Yesterday was a good day. In the morning, I wrote a couple thousand words, and then in the afternoon, I went snowshoeing in some of the most beautiful landscapes out there: the Sierra Nevadas, dusted with at least a foot of fresh dry powder snow.

Today, I finished the first draft of my novel manuscript. It is the weirdest, yet most satisfying feeling, ever. Bizarre in that I can’t believe I’m done with the draft after four years of stop and start and stop (and stroke) and stop (and recovery) and in 2009, start and finish for good. And for dramatic measure, today is the third anniversary of my stroke, one that left me with a damaged short term memory and thus unable to write fiction for a year. When I fully recovered in late 2008, I vowed I would finish this novel, and…I did.

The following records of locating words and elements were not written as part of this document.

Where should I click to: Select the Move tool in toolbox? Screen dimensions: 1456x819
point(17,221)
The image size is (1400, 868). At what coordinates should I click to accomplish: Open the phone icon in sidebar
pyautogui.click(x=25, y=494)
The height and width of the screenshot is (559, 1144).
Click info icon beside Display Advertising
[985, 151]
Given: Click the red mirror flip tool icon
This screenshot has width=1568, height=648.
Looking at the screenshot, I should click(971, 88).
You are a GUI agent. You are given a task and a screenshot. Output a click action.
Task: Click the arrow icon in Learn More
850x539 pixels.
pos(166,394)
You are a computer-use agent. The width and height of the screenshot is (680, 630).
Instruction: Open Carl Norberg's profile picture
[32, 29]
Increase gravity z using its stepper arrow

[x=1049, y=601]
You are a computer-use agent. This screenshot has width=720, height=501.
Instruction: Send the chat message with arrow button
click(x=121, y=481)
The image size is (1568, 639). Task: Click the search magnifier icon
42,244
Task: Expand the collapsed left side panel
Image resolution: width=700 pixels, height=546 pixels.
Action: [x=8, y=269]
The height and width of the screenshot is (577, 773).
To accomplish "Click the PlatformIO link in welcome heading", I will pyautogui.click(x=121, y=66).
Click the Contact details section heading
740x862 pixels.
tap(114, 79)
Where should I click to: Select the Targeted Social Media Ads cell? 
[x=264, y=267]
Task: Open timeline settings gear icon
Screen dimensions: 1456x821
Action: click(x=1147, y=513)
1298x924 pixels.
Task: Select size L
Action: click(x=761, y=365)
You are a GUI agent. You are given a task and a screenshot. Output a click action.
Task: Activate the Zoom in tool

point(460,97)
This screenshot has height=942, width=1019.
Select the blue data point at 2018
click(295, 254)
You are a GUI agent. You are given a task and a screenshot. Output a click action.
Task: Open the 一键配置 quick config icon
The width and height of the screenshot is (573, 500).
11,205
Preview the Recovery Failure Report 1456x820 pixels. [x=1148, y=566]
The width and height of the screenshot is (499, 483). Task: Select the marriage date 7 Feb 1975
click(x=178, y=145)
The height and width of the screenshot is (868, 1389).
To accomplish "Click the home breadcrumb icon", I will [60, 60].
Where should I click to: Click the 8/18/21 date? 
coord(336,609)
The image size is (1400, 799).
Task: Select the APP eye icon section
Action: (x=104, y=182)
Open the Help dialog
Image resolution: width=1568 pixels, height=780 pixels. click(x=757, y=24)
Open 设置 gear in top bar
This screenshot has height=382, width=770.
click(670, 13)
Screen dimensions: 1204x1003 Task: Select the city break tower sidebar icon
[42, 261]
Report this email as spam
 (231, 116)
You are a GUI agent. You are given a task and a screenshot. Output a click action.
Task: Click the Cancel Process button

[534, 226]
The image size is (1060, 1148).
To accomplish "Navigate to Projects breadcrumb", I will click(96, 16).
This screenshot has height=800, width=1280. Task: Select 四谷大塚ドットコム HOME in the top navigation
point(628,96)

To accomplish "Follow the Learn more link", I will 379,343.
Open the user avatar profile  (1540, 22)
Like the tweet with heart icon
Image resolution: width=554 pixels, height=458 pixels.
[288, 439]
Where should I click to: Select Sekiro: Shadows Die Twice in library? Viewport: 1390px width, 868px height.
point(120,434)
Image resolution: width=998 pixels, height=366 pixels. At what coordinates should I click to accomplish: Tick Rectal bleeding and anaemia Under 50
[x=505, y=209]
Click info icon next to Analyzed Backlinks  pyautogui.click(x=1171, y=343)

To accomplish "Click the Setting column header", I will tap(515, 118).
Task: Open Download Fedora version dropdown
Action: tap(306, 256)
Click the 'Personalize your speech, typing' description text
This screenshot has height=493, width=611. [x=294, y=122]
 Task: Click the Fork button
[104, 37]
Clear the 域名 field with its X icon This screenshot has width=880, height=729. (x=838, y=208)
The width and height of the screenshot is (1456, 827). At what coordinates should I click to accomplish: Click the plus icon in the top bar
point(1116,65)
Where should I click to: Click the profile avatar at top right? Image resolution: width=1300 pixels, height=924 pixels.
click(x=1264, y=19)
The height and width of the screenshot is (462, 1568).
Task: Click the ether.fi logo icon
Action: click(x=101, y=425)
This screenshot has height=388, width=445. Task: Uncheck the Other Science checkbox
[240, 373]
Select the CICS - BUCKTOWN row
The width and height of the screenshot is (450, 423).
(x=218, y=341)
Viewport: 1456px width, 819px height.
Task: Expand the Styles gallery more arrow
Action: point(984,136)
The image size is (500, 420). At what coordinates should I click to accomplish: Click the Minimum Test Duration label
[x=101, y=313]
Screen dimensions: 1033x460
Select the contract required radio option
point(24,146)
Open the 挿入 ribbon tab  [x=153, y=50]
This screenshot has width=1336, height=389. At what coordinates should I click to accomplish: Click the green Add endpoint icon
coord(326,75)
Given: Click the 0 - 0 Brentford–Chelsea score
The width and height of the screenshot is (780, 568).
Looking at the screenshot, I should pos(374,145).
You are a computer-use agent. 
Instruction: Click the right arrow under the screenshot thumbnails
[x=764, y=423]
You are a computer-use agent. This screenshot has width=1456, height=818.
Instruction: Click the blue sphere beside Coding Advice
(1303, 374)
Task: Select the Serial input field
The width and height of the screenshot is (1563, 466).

I’m telling you–this is a surreal feeling, I just can’t believe I’m done with the draft. I had to tear myself away from the computer when I realized, “Uh, um. I think I’m done. If I keep writing, uh, I think I’d technically be revising.”

Also, in the span of time it took me to start and finish this draft, so many things have happened in the world–we’re talking wars begun (but not ended), our first African American president elected, the biggest economic recession/depression of our lifetime, etc.) Some of my friends have given birth twice in that time span, gotten married, bought houses.

But phase 1 (complete first rough draft of the novel): done.

Now, a week off from writing the novel. And then: revisions. Yes, plural.